Directions: Starting with the line that holds "The width and", repeat each line through the last one below, exactly. Pictures stay out.

Dataset excerpts
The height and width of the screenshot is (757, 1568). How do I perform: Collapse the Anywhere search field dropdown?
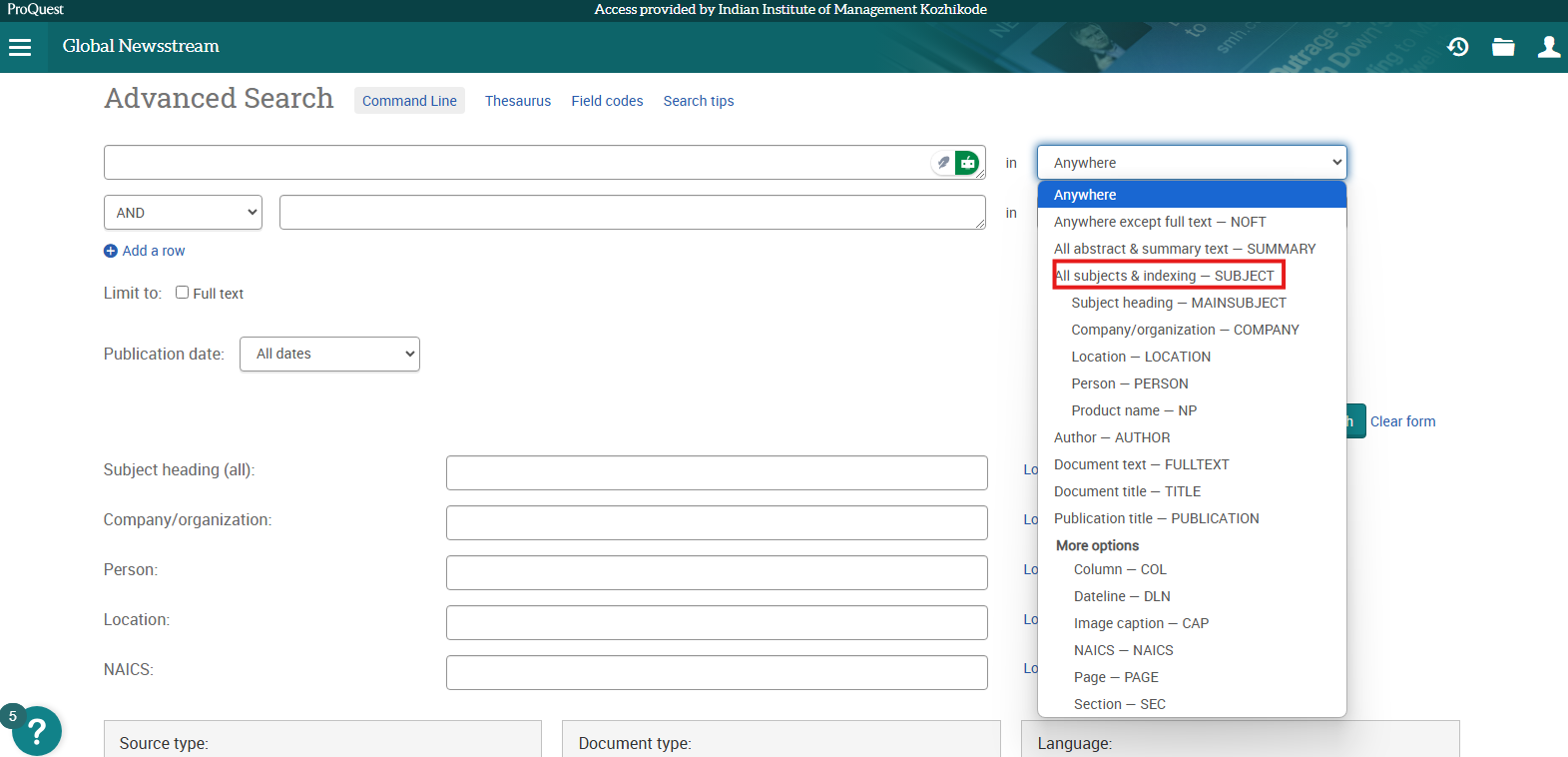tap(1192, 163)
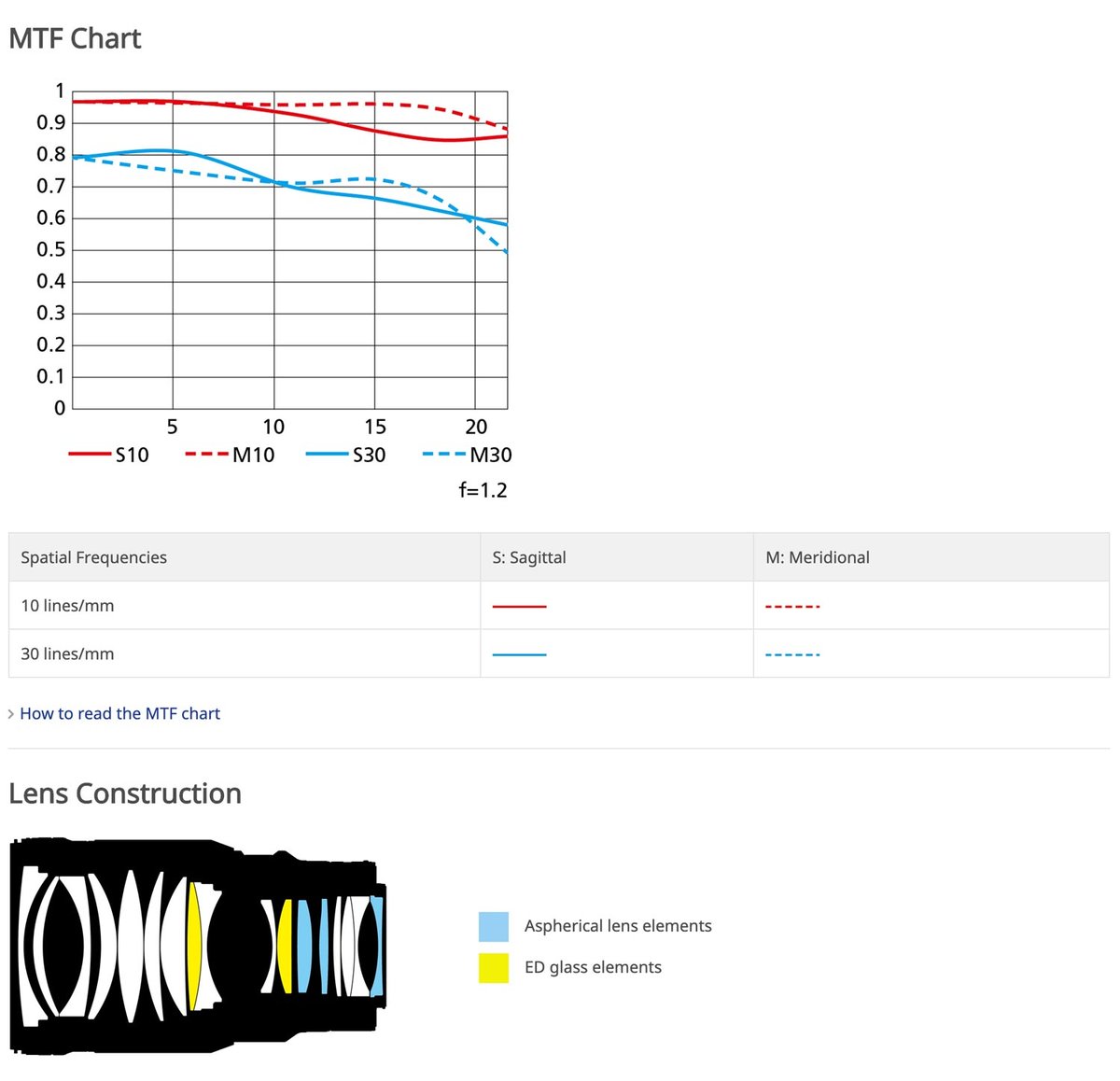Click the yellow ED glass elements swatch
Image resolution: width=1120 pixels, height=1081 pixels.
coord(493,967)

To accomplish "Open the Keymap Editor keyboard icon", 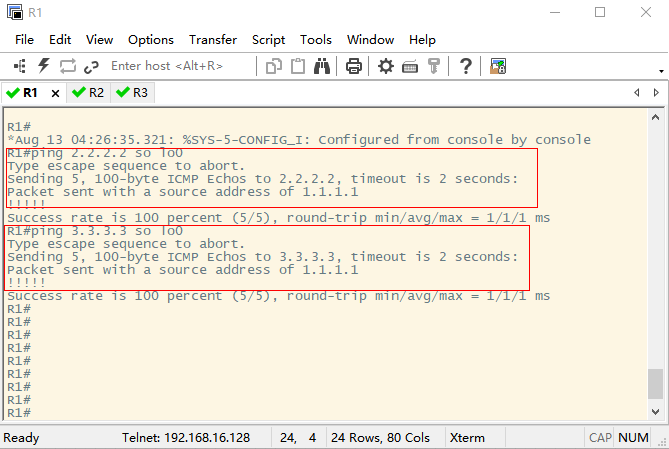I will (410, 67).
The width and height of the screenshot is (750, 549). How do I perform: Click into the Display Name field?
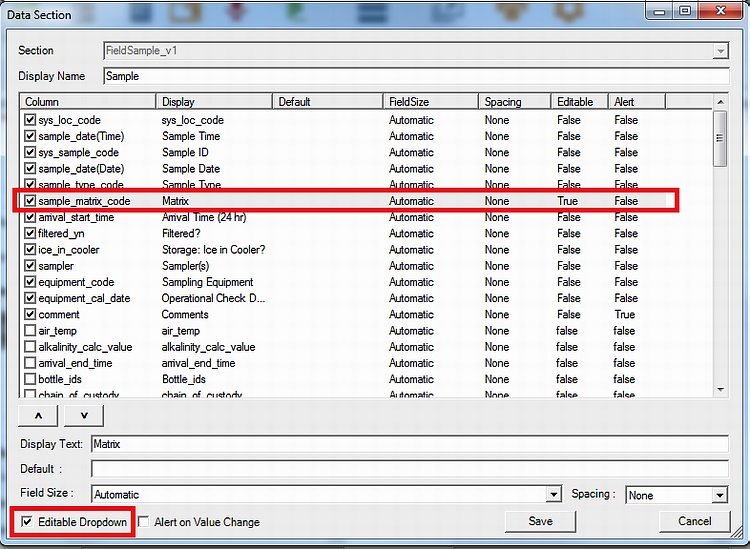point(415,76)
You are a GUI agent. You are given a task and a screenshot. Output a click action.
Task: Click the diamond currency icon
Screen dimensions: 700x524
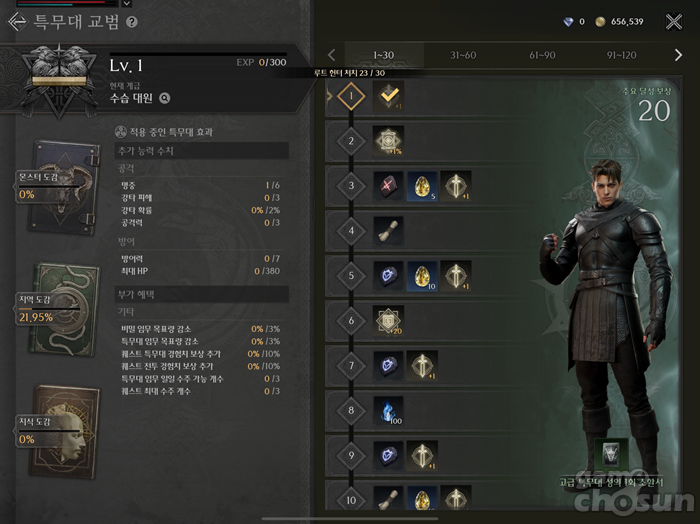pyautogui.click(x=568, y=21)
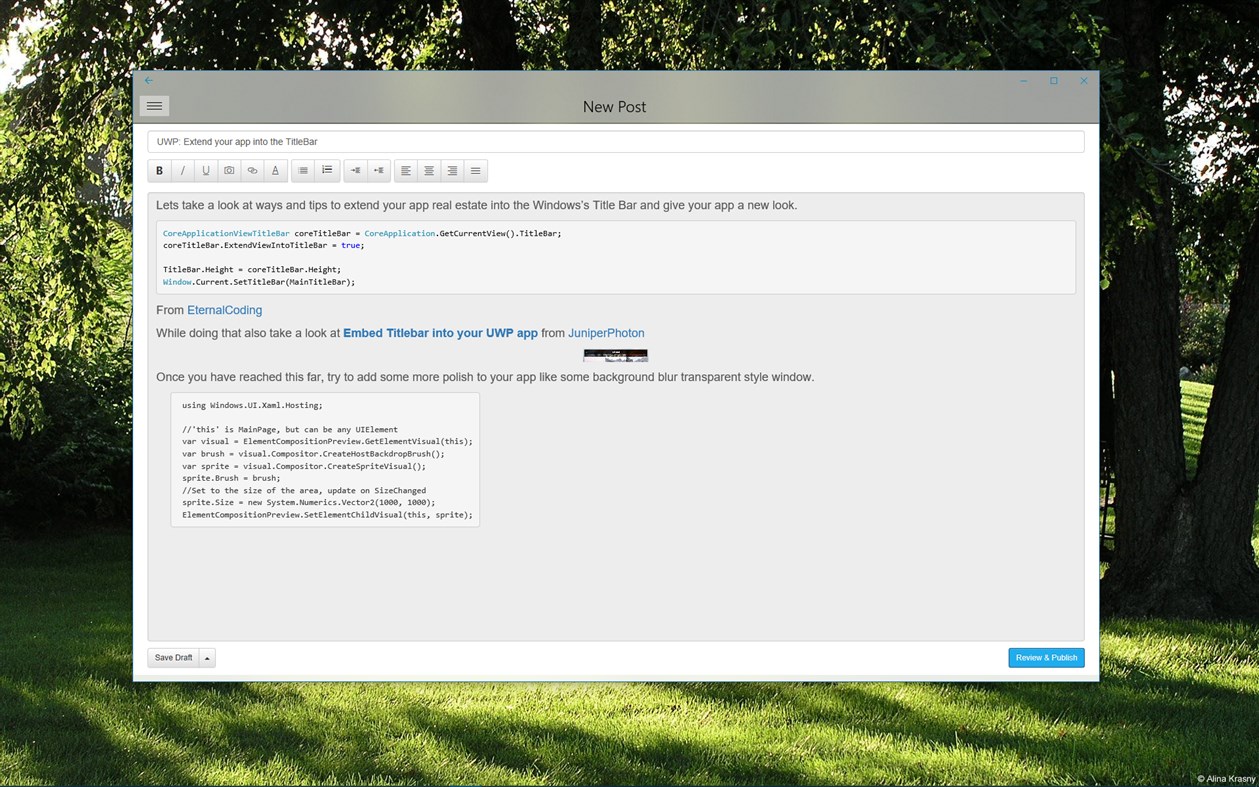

Result for this exercise:
The width and height of the screenshot is (750, 549). How do I perform: Click into the Display Name field?
point(415,76)
You are a GUI agent. You are given a task and a screenshot. Output a click action.
Task: Click the diamond currency icon
Screen dimensions: 700x524
pyautogui.click(x=568, y=21)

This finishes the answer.